Mid-2025 has seen exchanges racing to deepen perpetual contract toolkits. The question isn't whether derivatives features exist; it's whether they hold up under scrutiny.
BYDFi first introduced perpetuals in August 2022 with 150+ pairs. As of August 2025, it lists over 500 perpetual pairs. Adding USDC-M gave traders a third settlement option alongside USDT-M and COIN-M.
A December 2024 system upgrade introduced bi-directional long/short hedging, the ability to open positions without relying on unrealized profits, and shared funds in full-margin mode.
Margin Modes and Leverage: Cross and isolated margin are available across all contract types. Leverage adjusts from 1x to 200x per position — a trader can run 5x on BTC alongside a higher-leverage altcoin trade.
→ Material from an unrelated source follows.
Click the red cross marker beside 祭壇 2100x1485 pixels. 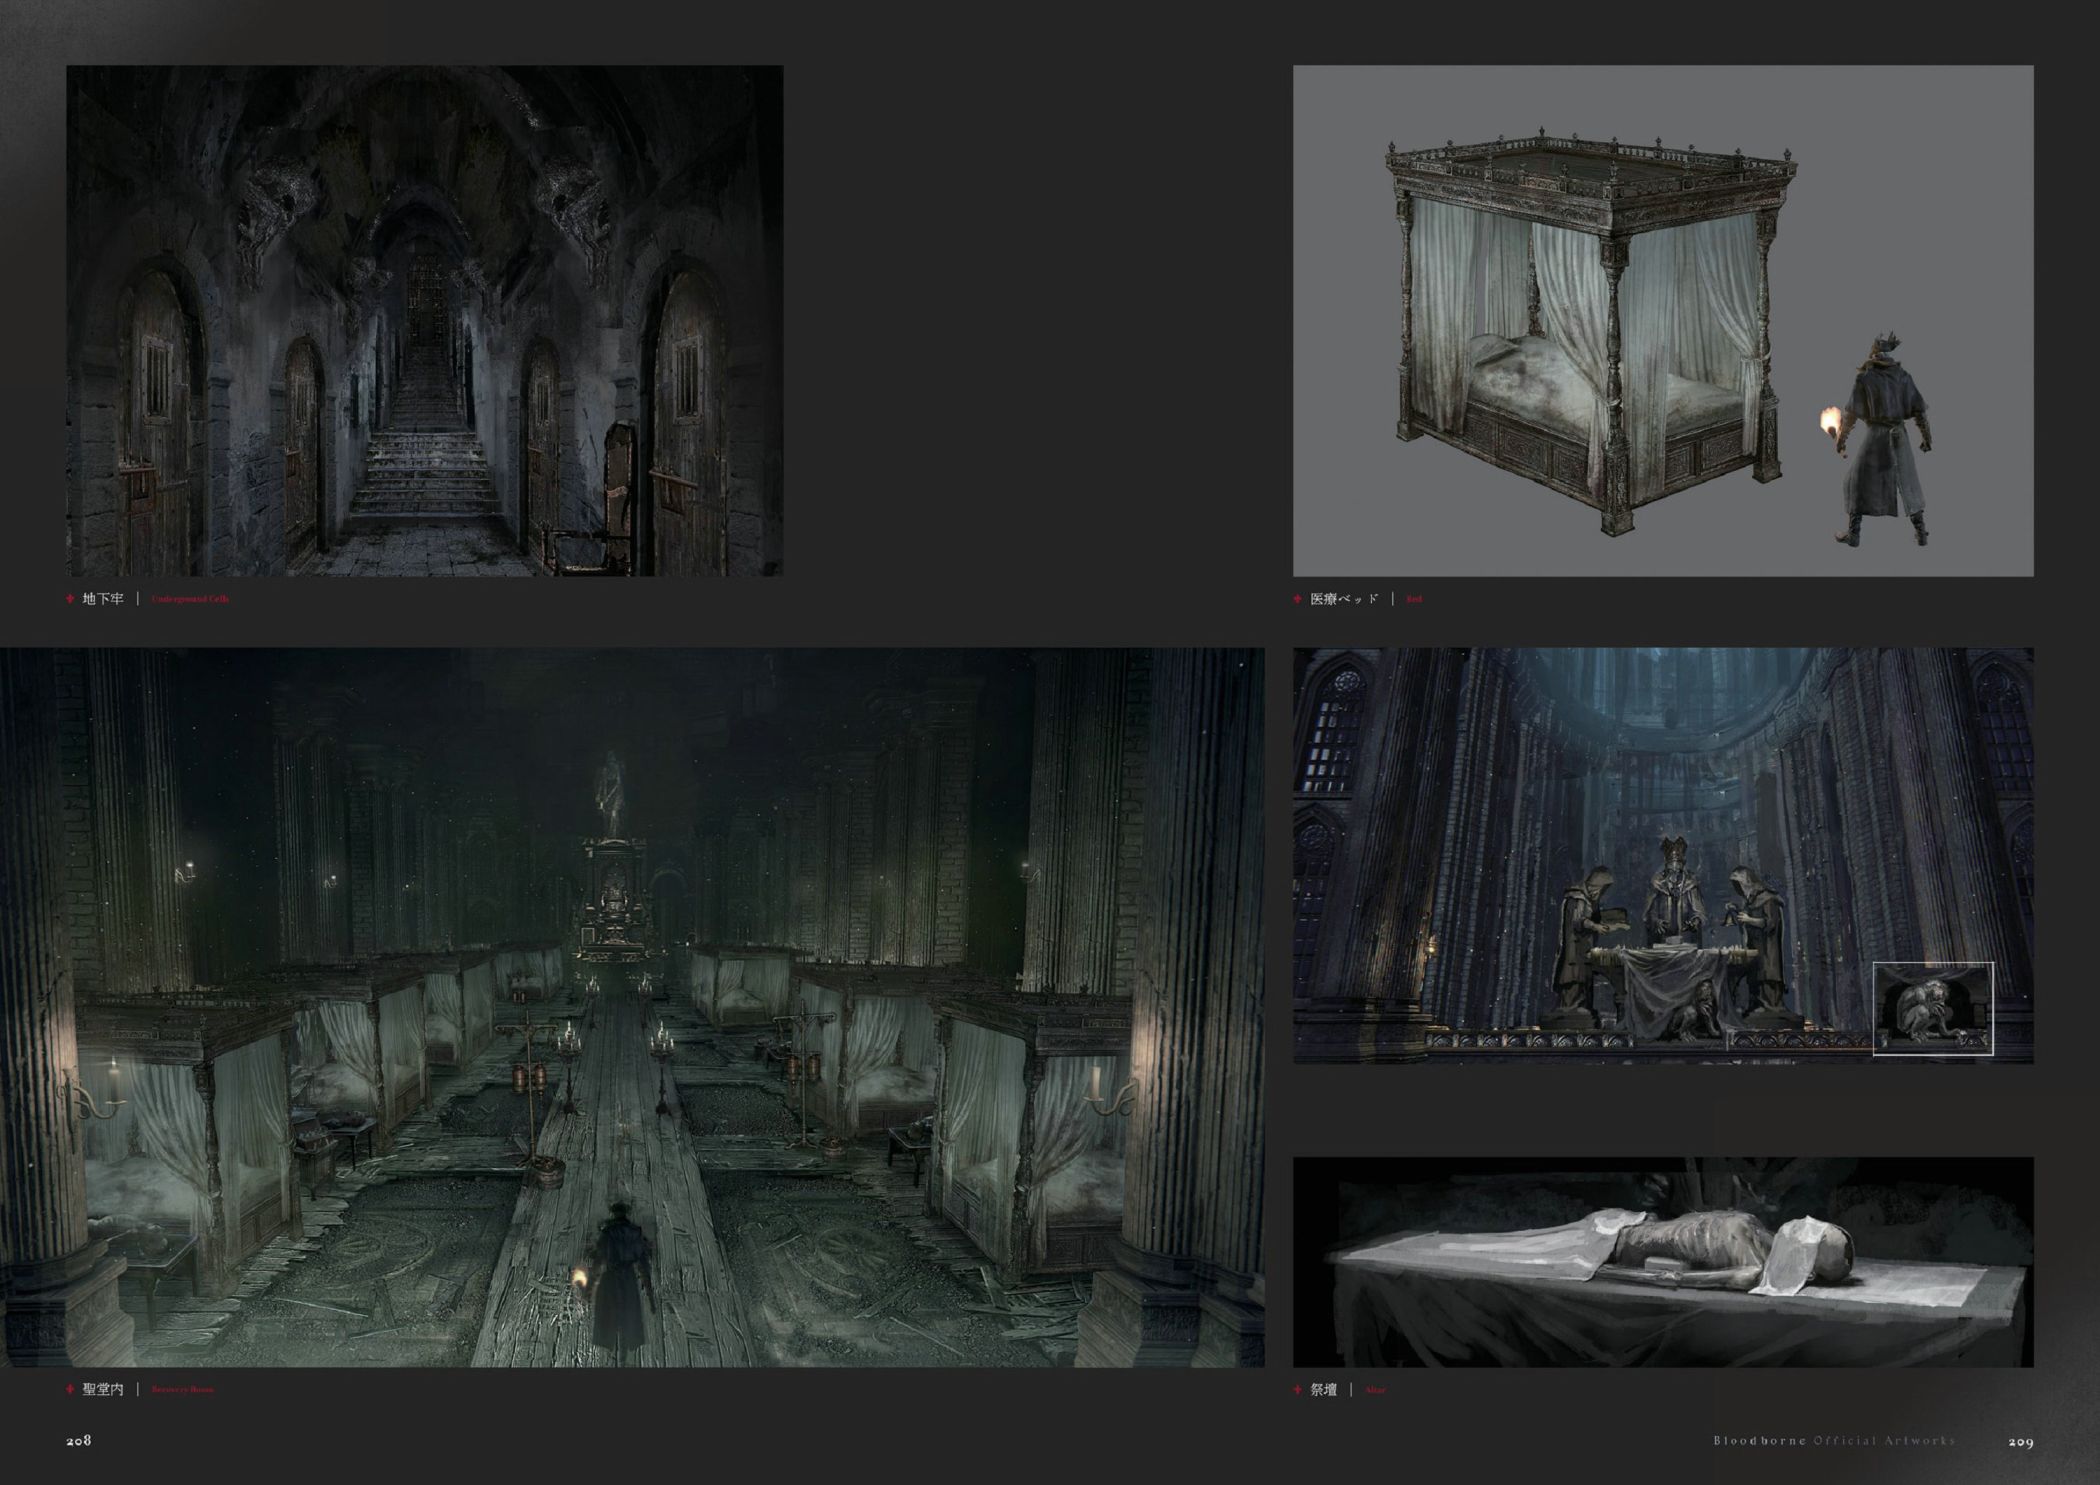coord(1298,1389)
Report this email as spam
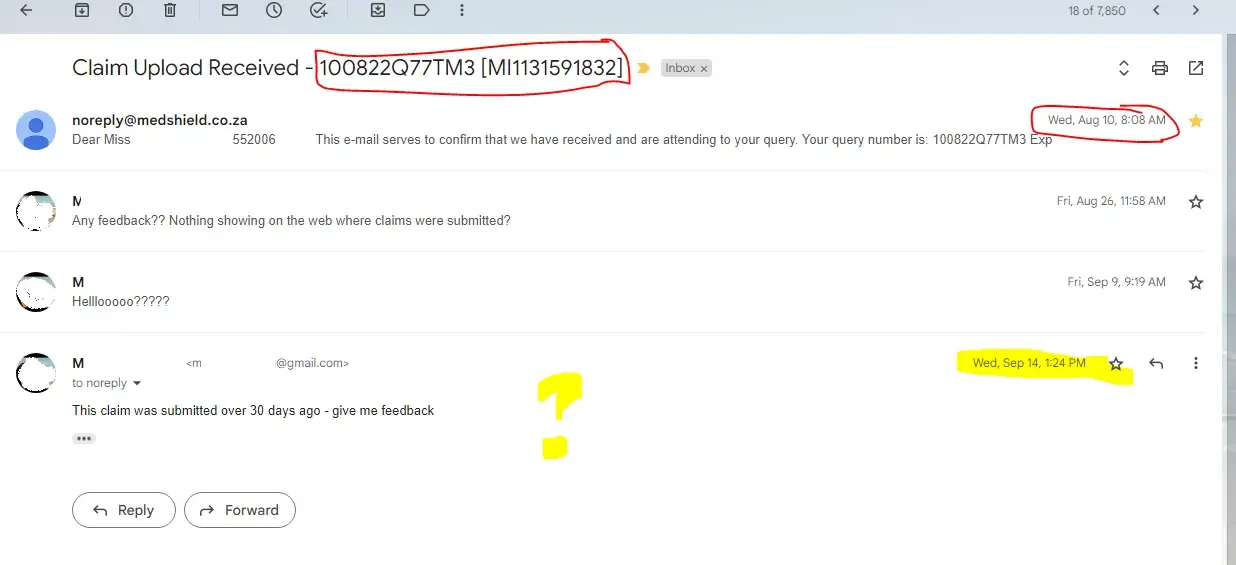This screenshot has width=1236, height=565. click(125, 10)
The 200x ceiling exceeds Binance (125x) and OKX (100x), though maximum and practical leverage are very different.
Order Types: The engine supports Limit, Market, Stop Limit, Stop Market, TP/SL, Reduce-Only, and GTC. Setting TP/SL takes roughly three clicks — risk controls aren't buried.
|
Feature |
Specification |
|
Perpetual Pairs |
500+ |
|
Margin Types |
USDT-M · USDC-M · COIN-M |
|
Leverage |
1x–200x (per position) |
|
Margin Modes |
Cross · Isolated |
|
Base Fee (VIP 0) |
Maker 0.02% / Taker 0.06% |
|
Best Fee (VIP 6) |
Maker 0.008% / Taker 0.032% |
|
VIP Tiers |
7 levels (up to 60% discount) |
|
KYC |
Optional |
Perpetual Smart Copy Trading (August 21) runs through dedicated sub-accounts per trader. Orders replicate proportionally; each copy position stays isolated. Minimum: $10, with both margin modes supported.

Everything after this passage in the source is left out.